The Ads Manager Breakdown Menu is one of the best tools for gaining a clearer picture of what your core demographics look like, and where you can start to optimize your targeting. We call this process “trimming the fat”, or the process of manually excluding or refining your targeting options to maximize conversion potential based on demographic data. In the breakdown menu, you can filter your top performing campaigns by conversion based on age, gender, device used, placement, location, and more, all of which are directly targetable options when creating new ads.
Let’s say for example, you spend $100 and receive 100 conversions. When looking at your conversion breakdown by age, you notice 80/100 conversions came from men age 18-35, and only $50 of ad spend went to that demographic. Conversely, 20/100 conversions were from women age 35+, and also cost $50 of ad spend. While both demographics received conversions, the first demographic (Men, 18-35) had a much lower cost per conversion ($0.62) than the second demo (Women, 35+, $2.50/conversion). This data would be an indication that on our new ad sets, we should set the targeting suggestions to exclusively men, aged 18-35.
Intuitively it might not make sense to cut the female demographic out entirely, since they are indeed converting on the ads. However, if we ran the same ad targeting only men 18-35, with the average cost per conversion of $0.62, the same $100 spend would yield 160 conversions instead of the original 100. This is a simplistic view of the concept of “trimming the fat”.

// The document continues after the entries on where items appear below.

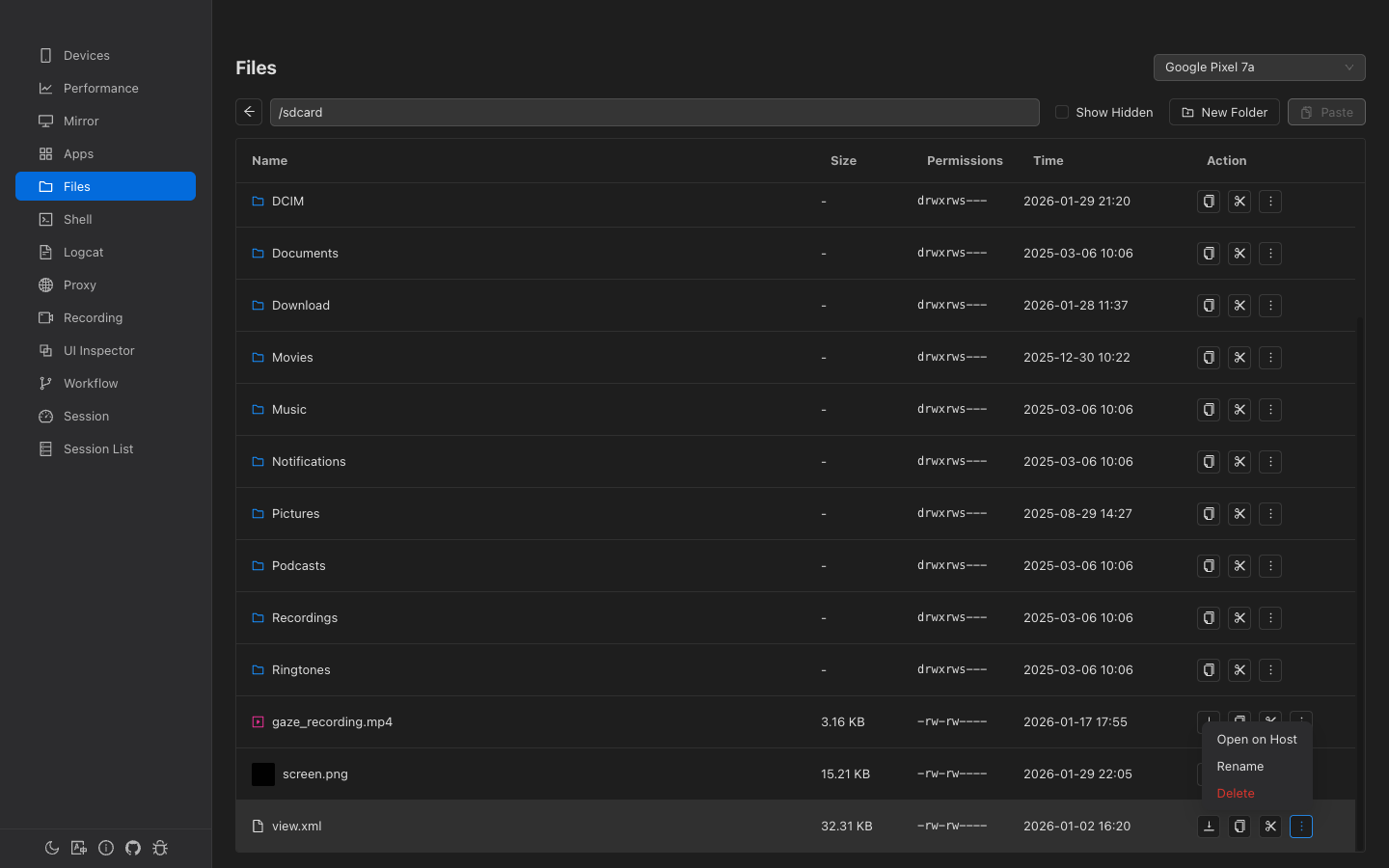
Task: Navigate back with the back arrow button
Action: click(249, 112)

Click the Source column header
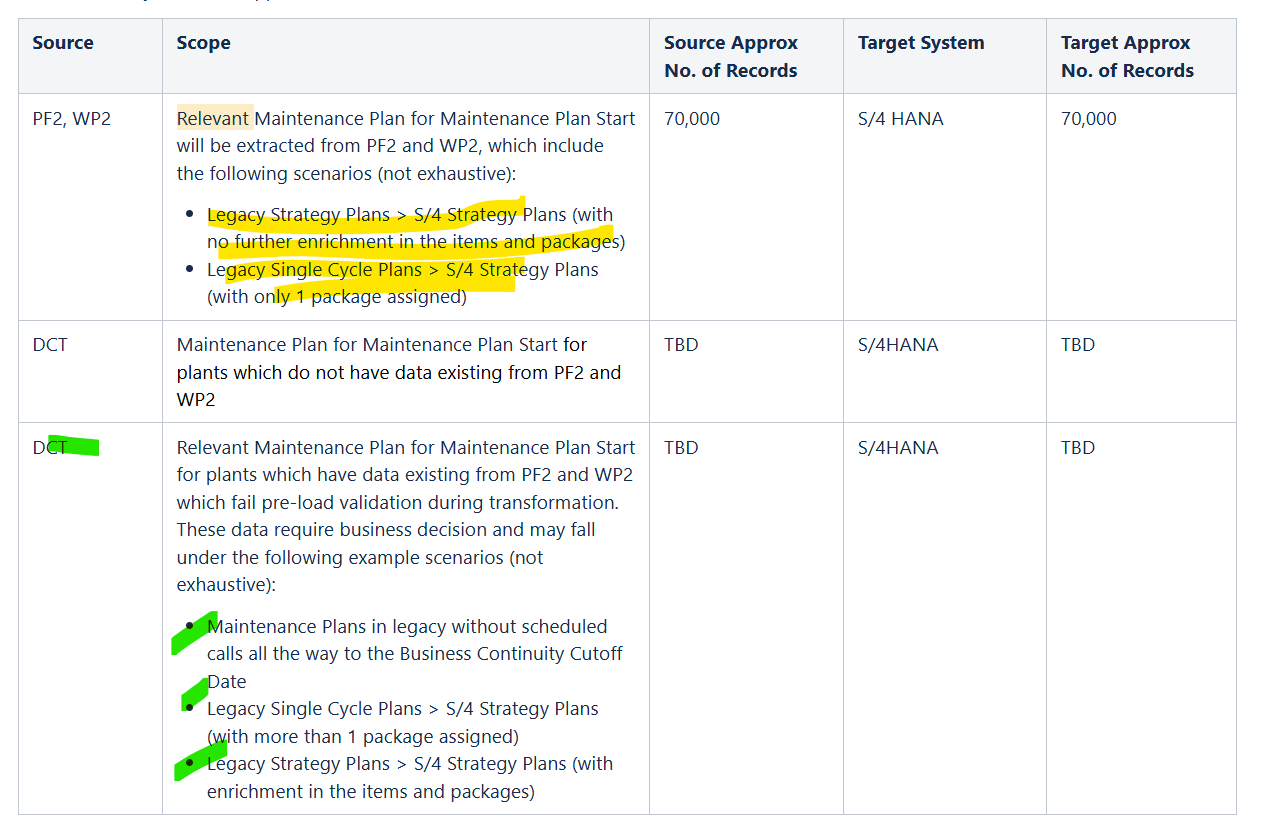[63, 43]
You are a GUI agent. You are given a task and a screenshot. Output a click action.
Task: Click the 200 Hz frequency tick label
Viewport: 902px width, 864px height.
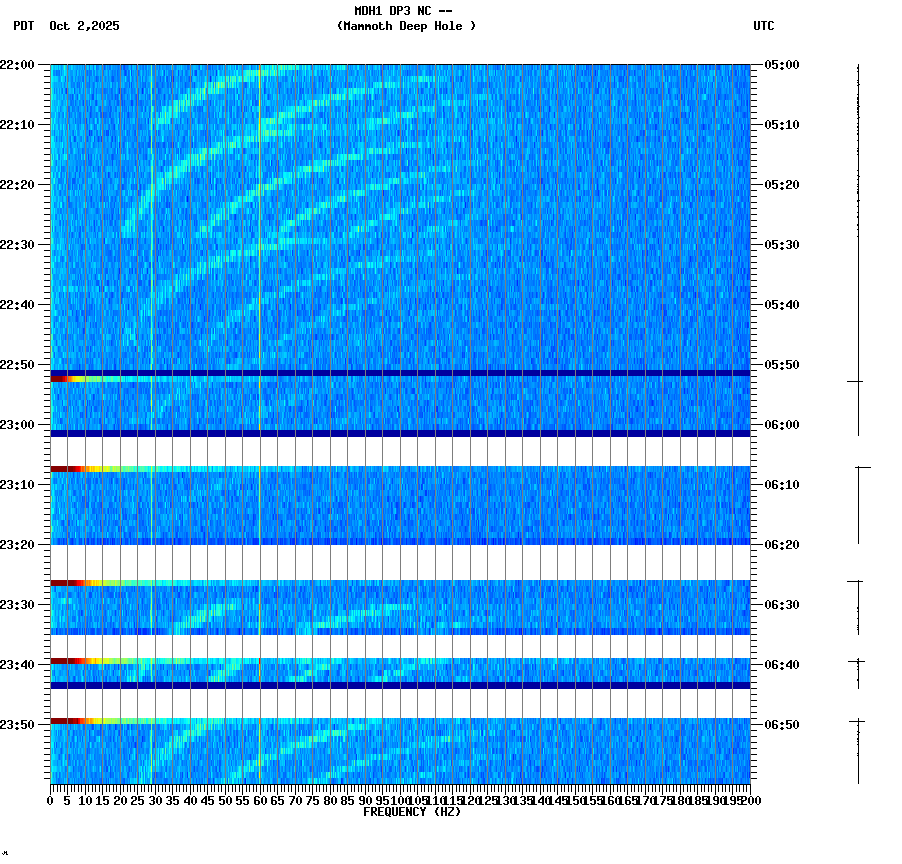[x=752, y=800]
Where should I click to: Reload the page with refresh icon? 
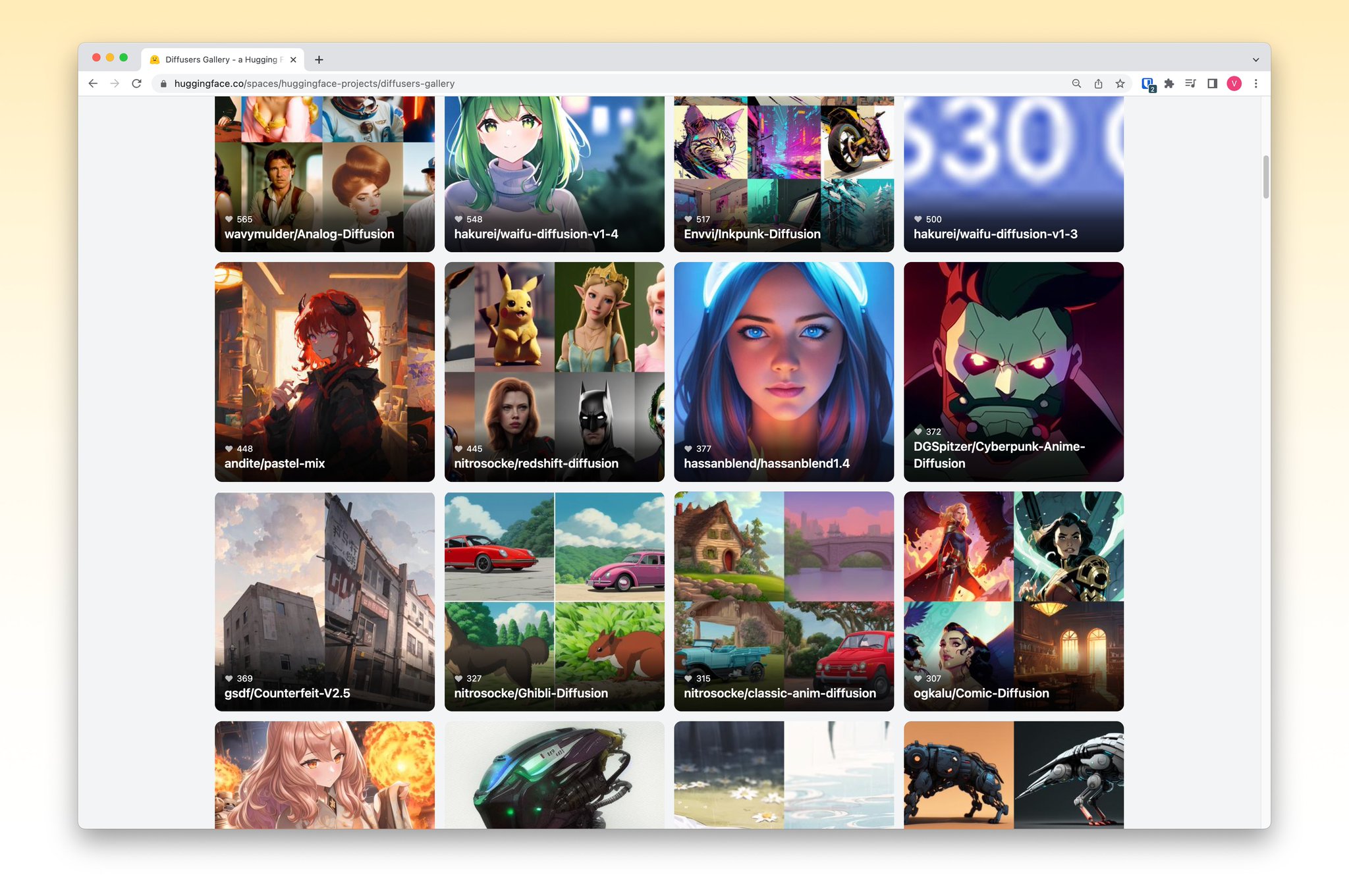click(x=137, y=84)
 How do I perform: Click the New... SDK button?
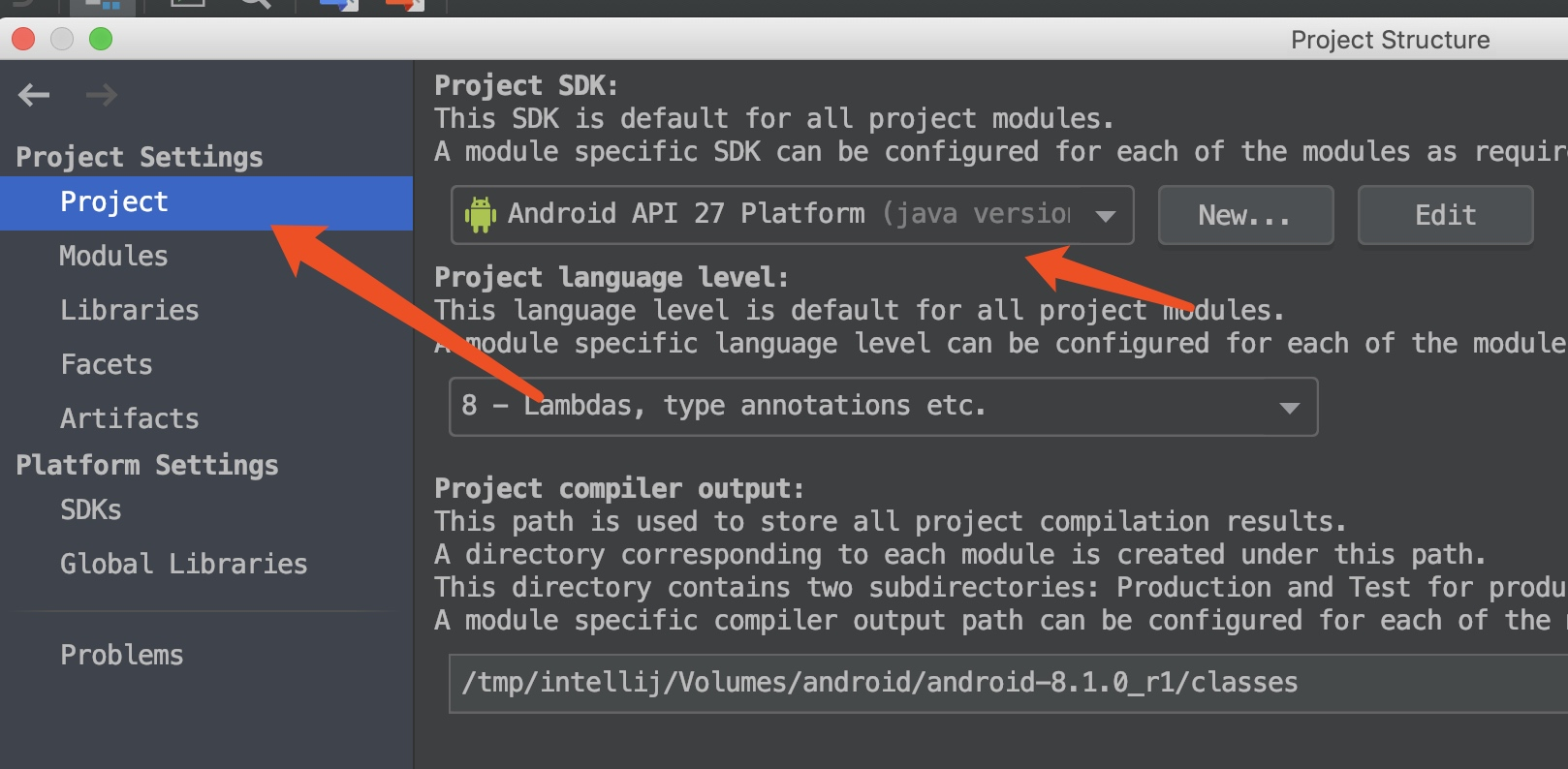coord(1245,215)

The Meta ads algorithm is great in a lot of ways, but it is constantly trying to expand your audience and gain more data. This means that it intrinsically must lose money on some demographics in order to learn what works and what doesn’t. If you have existing data that supports throttling in the algorithm by making targeting restrictions, like the above example, then you can minimize the amount of ad spend that automatically goes into targeting less profitable customers.
This concept can be applied to targeting options like age, gender, location, device used, placements, and individual interest groups, but only when enough data has been previously obtained to justify such a restriction. When we refer to “Ad Optimization”, this is typically the process we are referring to.